The Shoe Horn Sonata

Land Connected Telephone

The Land connected telephone is a verbal, electronic device mostly used for long distance. It allows people from all around the world to have two way conversations. The energy transfer which takes place in a land connected telephone is sound-electric-sound.


Switch:   To connect and disconnect the phone from the network. This switch is generally called the hook switch and connects you to the network when you lift the handset.

Speaker:   Transfers the electrical pulses which come through the phone into sound waves so you can hear the person on the other end of the line.

Microphone:   Transfer’s the sound waves from someone’s voice into electrical energy which then travels to the person on the other end of the line.

Duplex coil:   To prevent the person talking to hear their own voice through their own speaker.

Ringer: Makes a pleasant ringing noise when someone is trying to make contact.

Keypad: Allows you to dial the number of the person you wish to talk to.

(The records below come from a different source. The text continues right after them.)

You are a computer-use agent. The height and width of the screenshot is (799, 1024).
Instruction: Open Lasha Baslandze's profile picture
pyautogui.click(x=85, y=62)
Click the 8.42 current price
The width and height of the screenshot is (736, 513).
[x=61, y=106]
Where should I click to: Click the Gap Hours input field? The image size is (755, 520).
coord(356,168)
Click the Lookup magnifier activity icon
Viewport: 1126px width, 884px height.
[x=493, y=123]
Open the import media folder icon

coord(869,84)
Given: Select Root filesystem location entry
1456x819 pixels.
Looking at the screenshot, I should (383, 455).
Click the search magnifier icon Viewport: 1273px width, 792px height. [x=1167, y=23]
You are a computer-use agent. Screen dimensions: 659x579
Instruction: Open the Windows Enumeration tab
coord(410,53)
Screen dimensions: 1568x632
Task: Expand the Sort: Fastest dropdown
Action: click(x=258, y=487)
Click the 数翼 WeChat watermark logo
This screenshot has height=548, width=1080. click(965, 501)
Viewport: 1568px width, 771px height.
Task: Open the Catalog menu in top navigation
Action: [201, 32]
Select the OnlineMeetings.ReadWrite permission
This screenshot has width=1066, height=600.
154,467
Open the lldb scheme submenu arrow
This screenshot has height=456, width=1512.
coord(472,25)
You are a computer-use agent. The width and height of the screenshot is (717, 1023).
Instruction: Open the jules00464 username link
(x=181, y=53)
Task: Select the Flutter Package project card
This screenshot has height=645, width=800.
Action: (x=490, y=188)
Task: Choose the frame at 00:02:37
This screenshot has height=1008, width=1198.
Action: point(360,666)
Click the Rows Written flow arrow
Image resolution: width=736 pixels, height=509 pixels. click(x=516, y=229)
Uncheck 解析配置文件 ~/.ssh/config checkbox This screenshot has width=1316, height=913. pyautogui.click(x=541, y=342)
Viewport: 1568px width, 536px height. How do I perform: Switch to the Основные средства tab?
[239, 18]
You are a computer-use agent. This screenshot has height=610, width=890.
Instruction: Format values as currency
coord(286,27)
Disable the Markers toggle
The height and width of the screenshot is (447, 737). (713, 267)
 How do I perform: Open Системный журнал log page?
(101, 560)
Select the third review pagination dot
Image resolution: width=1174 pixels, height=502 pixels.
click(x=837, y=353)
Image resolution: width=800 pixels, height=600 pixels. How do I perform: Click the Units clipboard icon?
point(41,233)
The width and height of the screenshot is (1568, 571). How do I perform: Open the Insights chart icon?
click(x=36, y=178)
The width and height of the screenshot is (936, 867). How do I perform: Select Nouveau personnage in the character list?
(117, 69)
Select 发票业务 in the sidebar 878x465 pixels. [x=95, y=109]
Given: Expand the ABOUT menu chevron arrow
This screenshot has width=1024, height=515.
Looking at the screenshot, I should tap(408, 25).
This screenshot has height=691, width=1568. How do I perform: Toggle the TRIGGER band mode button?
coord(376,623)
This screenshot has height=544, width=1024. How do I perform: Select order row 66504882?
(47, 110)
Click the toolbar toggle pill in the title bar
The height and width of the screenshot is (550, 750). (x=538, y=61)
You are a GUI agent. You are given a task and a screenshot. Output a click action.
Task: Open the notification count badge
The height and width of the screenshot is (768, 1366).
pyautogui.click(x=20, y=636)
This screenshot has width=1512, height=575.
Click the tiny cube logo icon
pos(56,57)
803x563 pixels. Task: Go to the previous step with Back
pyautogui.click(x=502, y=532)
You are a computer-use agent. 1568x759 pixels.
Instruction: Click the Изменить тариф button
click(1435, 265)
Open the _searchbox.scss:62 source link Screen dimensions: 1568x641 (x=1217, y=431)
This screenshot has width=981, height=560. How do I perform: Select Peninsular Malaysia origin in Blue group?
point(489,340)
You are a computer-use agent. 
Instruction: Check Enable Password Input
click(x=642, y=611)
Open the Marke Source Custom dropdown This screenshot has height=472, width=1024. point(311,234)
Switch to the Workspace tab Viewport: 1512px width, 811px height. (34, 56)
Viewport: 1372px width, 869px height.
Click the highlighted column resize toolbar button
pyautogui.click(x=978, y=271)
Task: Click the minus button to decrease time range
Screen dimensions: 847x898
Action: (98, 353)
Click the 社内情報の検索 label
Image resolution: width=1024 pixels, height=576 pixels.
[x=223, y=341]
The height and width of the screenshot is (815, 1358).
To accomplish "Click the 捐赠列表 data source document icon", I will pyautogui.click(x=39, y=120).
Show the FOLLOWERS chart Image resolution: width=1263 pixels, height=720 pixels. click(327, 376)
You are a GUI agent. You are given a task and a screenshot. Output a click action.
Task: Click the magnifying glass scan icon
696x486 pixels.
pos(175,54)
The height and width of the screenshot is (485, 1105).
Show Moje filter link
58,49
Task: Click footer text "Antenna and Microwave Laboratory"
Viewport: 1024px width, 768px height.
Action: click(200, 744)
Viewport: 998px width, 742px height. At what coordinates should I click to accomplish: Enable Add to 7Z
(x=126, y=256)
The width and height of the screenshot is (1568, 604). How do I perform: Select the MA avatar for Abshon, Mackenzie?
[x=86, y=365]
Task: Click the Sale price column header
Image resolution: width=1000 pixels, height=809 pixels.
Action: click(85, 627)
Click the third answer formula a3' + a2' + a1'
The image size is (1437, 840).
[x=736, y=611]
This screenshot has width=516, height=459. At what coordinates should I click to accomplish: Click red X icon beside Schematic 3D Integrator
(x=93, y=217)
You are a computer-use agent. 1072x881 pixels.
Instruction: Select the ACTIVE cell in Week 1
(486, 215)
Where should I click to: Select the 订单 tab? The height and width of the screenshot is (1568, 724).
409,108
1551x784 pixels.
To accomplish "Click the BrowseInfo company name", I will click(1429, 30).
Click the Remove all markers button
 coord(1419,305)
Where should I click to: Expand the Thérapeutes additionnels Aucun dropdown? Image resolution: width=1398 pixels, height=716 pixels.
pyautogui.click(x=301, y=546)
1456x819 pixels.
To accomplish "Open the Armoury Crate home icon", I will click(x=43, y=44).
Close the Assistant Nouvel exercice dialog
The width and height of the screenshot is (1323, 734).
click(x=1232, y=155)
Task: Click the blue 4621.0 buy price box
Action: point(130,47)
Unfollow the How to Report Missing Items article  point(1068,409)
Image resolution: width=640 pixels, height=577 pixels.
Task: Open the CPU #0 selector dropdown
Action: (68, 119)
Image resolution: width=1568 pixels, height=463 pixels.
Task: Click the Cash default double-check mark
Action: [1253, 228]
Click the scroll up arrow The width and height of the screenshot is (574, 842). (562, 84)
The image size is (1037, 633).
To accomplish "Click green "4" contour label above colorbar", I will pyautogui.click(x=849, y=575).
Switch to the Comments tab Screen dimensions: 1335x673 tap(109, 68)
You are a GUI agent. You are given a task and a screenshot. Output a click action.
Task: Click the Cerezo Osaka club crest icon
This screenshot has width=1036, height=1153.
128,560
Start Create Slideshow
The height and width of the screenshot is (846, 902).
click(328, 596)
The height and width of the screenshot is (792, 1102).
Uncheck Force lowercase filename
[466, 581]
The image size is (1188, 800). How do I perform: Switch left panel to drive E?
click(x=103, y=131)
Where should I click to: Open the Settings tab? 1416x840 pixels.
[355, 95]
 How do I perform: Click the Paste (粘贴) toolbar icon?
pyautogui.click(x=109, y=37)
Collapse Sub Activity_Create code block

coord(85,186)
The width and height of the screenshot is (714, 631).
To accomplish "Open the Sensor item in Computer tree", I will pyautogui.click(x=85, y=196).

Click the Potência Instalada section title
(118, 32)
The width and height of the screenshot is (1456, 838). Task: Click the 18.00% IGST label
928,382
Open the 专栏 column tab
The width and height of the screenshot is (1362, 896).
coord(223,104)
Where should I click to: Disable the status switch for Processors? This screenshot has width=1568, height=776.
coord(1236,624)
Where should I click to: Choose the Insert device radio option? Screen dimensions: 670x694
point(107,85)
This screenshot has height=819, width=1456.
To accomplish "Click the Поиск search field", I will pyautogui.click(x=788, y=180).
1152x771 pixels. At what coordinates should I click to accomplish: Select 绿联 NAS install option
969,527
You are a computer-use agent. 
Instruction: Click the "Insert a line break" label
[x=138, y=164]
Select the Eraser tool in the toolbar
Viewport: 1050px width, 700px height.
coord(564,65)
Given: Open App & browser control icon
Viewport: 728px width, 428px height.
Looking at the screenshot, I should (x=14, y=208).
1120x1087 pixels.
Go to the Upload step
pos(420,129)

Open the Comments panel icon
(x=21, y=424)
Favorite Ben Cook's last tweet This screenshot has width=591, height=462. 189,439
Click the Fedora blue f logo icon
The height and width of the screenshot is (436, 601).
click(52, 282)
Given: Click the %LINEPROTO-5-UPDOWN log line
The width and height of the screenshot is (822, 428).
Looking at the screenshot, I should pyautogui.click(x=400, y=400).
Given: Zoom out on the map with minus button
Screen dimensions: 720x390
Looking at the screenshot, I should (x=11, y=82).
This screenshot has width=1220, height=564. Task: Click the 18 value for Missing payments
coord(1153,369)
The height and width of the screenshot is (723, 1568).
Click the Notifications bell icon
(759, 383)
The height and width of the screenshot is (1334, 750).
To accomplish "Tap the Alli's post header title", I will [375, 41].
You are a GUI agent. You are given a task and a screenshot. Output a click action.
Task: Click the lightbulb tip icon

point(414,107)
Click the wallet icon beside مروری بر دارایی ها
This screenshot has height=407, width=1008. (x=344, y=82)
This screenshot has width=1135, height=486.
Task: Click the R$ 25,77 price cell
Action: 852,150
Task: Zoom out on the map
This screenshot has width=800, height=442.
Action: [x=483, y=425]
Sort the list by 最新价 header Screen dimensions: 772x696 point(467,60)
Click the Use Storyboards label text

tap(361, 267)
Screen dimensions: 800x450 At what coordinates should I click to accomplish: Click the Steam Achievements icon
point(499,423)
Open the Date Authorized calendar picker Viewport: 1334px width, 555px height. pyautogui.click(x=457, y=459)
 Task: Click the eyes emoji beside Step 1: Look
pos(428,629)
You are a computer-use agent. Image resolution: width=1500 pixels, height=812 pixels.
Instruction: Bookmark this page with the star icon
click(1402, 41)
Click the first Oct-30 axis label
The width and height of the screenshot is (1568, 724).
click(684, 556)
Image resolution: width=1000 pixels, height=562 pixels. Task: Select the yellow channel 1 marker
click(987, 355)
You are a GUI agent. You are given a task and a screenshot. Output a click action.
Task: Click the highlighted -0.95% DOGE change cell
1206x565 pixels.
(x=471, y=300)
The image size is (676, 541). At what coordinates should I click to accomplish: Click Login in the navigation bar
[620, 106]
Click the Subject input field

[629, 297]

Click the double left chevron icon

A telephone mouthpiece contains a thin metallic coating separated from an electrode by a thin barrier which connects to a wire carrying an electric current. When a person speaks into the mouthpiece, the acoustic vibrations from their speech push the metallic coating slightly closer to the electrode, resulting in variations in voltage and therefore a speedy conversion from sound to electric energy. The electric pulses are run through a wire to the speaker on the other end, where electric pulses are converted into sound energy again.

Over time, the telephone has evolved in its efficiency, price and design. The telephone now has a wider span of contact due to advances in technology. People can now make a call within seconds to anyone nationally and internationally. National calls are now much quicker due to the advances of the broadband cables, and international calls are much clearer and faster due to advances in satellite technology.